O AMIGO DA FAMÍLIA
Paolo Sorrentino, L'amico di famiglia, Itália, 2006

Como fazer um filme cujo protagonista é um agiota? Esse parece ser o desafio mais interessante de O Amigo da Família, filme estranho, díspar, irregular, com alguns arroubos de inteligência mas no geral muito fraco (o que não impede que alguns momentos ele seja fascinante). Este terceiro longa-metragem de Paolo Sorrentino (depois de L'uomo in più e As Conseqüências do Amor) é uma verdadeira colcha de retalhos, misto entre a tradicional comédia italiana e o próprio delírio dela, entre o desejo de artesão e o de demiurgo, entre o banal e o sublime. Certos planos e climas podem inclusive nos remeter a belos filmes dos últimos anos (Não se Mova de Sergio Castellitto, os filmes de João César Monteiro ou David Lynch), para em seguida os planos seguintes nos denotarem a insuficiência artística do diretor. Nessa confusão toda existe espaço para uma liberdade do espectador, o espaço para um gosto, um prazer? Um pouco.

A graça de O Amigo da Família, mesmo que mínima, reside na forma como Sorrentino filma seu protagonista. Além de agiota, Geremia é velho, sujo, usurário, corcunda, grotesco e mais alguns aspectos que o tornam repugnante como um todo. Apesar disso, e aí está o resíduo de poder da ficção que sustenta o interesse do filme, a câmera insiste sobre ele, a narração pede que passemos a investir um outro olhar sobre ele, que consideremos pelo menos por algum momento que essa figura absolutamente desinteressante tenha de fato algum motivo para receber uma consideração mais generosa. E isso acaba instalando O Amigo da Família num regime de dissonância de identificação que tem um gosto distinto, incomum no cinema. Ao mostrar como esse personagem bizarro e interesseiro (ou seja, alguém que não merece identificação ficcional) é ao mesmo tempo alguém solitário, já que todo mundo só desenvolve relações com ele na base da troca, o filme acaba instalando o espectador num lugar interessante, em que ele não tem as regras do jogo para seguir e precisa consatruir sozinho seu próprio caminho.
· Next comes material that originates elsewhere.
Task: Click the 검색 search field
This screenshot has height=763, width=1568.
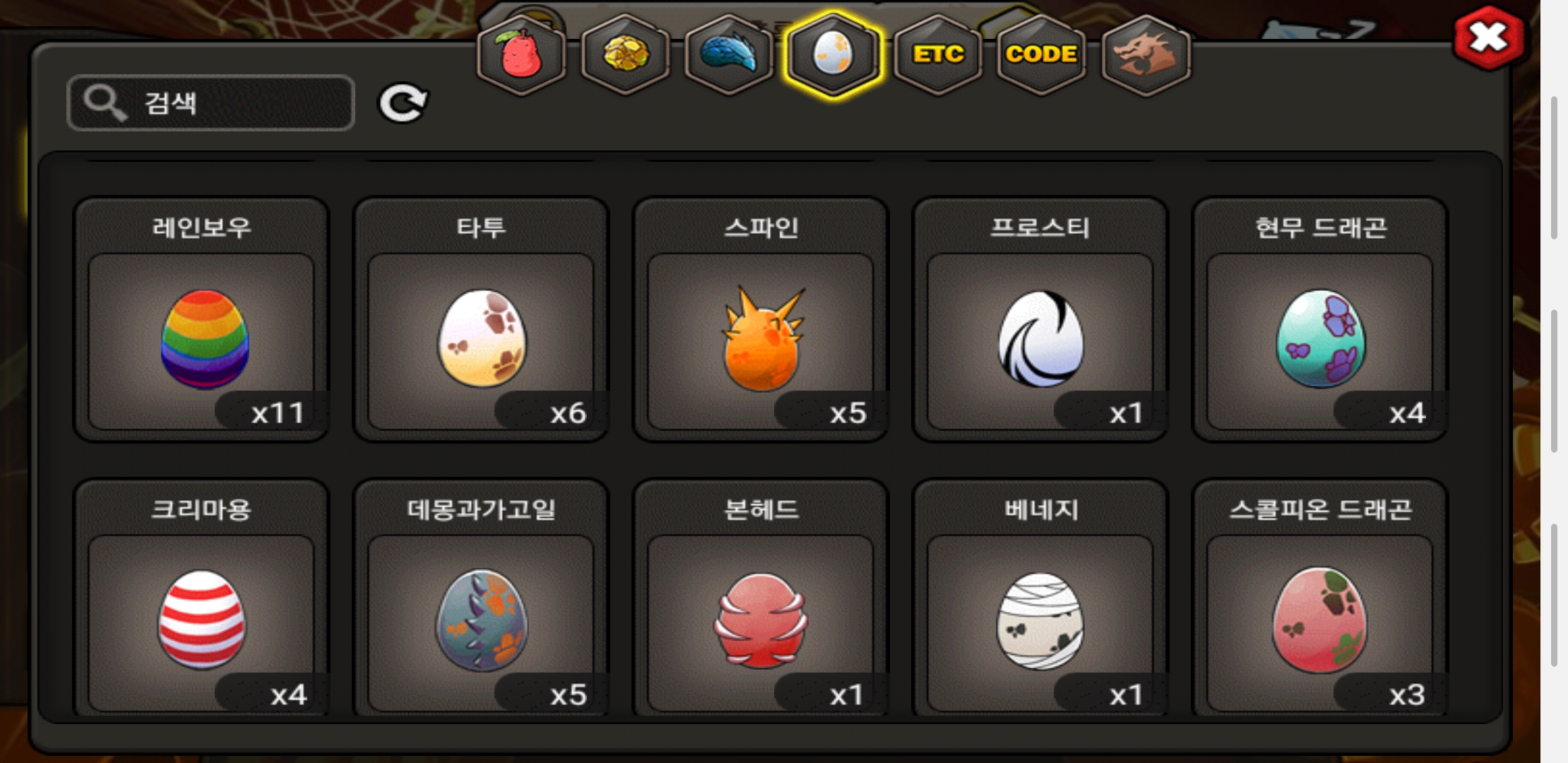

Ao mesmo tempo, fica claro que tudo que o filme faz com isso não é suficiente. Na confusão de reunir o mundo real e o imaginário do personagem, de estabelecer uma narrativa que vai de episódio em episódio sem uma âncora precisa que os una, o filme acaba se fragmentando demais e perde rapidamente um maior interesse. A escolha de Sorrentino por filmar tudo de maneira meio estranha, entre bizarro-Coen e virtuoso-De Palma, às vezes ganha bons trunfos (como o belo plano das pernas que se abrem por trás do corpo de Geremia, ou a breve seqüência da menina dormindo de seios nus na árvore), mas em geral é de uma irregularidade e de uma falta de coesão que fazem a feiúra saltar aos olhos. Experiência limitada e interessante, O Amigo da Família ao menos revela uma grande distância do rame-rame de comédias sentimentais para pessoas de bom coração que infesta o circuito exibidor brasileiro. Já é alguma coisa.